--- start DATA ROWS ---

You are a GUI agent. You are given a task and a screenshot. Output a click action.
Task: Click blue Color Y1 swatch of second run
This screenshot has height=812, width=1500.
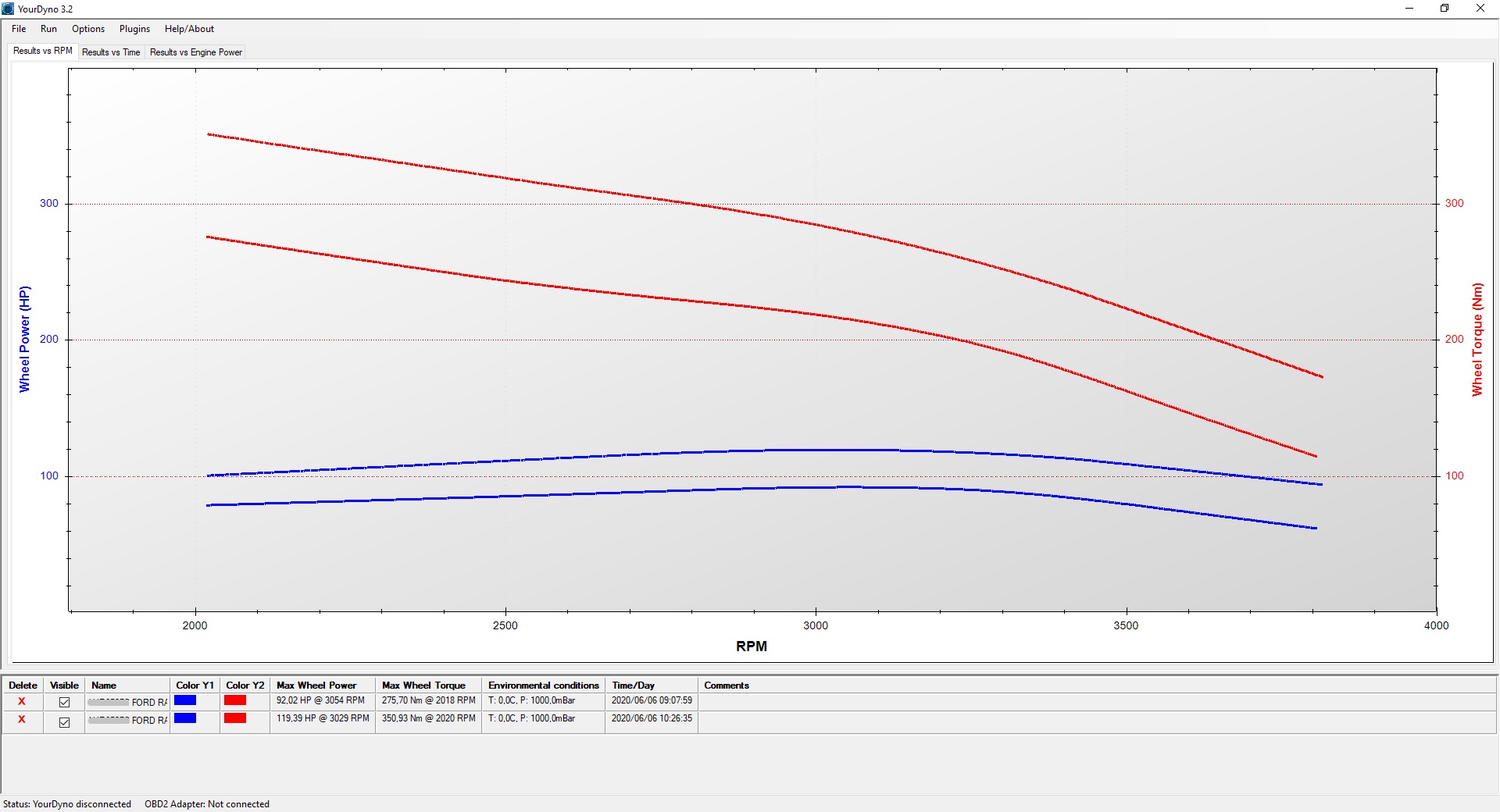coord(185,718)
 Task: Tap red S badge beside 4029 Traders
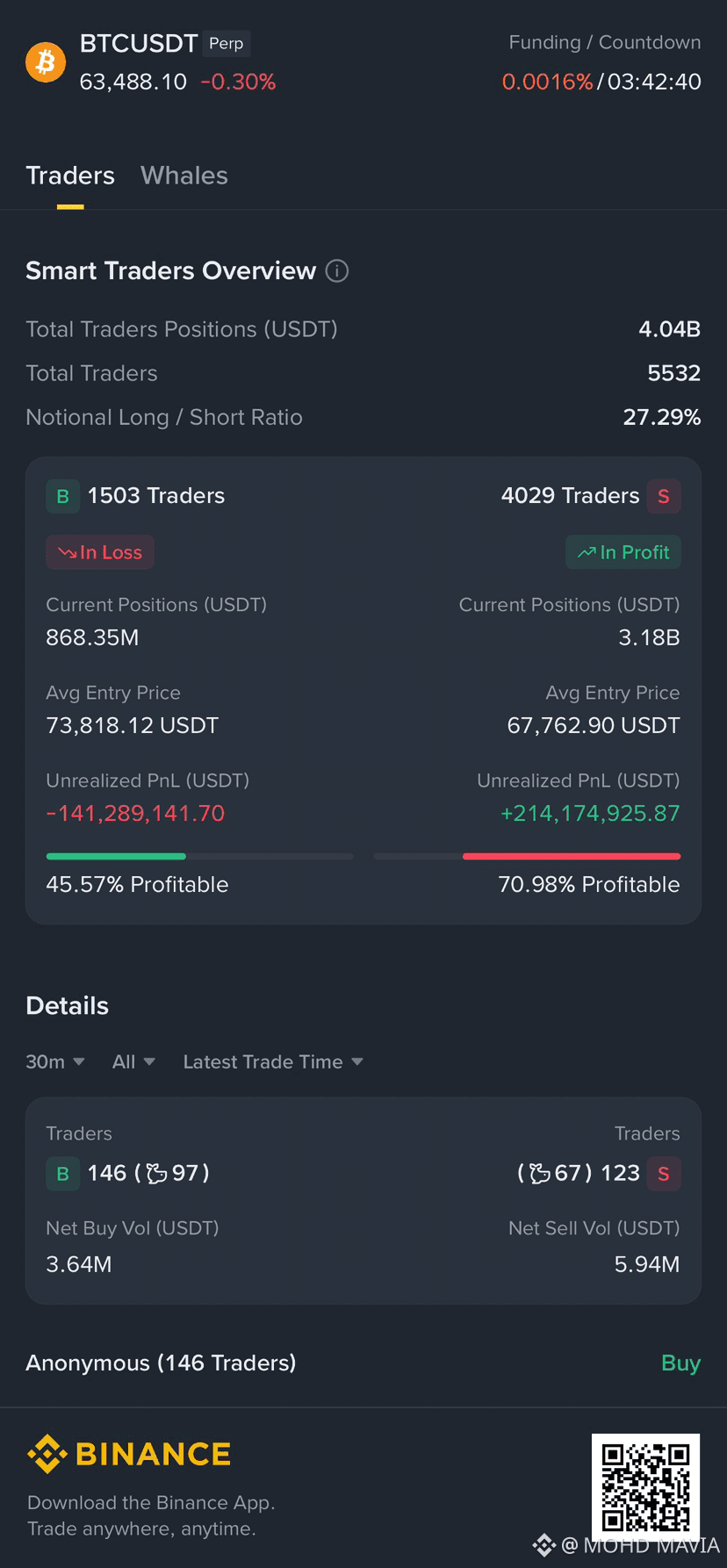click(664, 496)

--- end DATA ROWS ---

Reproduce every line of the records, including the requests, and increase each coordinate in the answers by 43. Leave the pictures out of your answer.

You are a GUI agent. You are given a task and a screenshot. Output a click action.
Task: Click blue Color Y1 swatch of second run
This screenshot has height=812, width=1500.
coord(228,761)
 Task: Tap red S badge beside 4029 Traders
click(707, 539)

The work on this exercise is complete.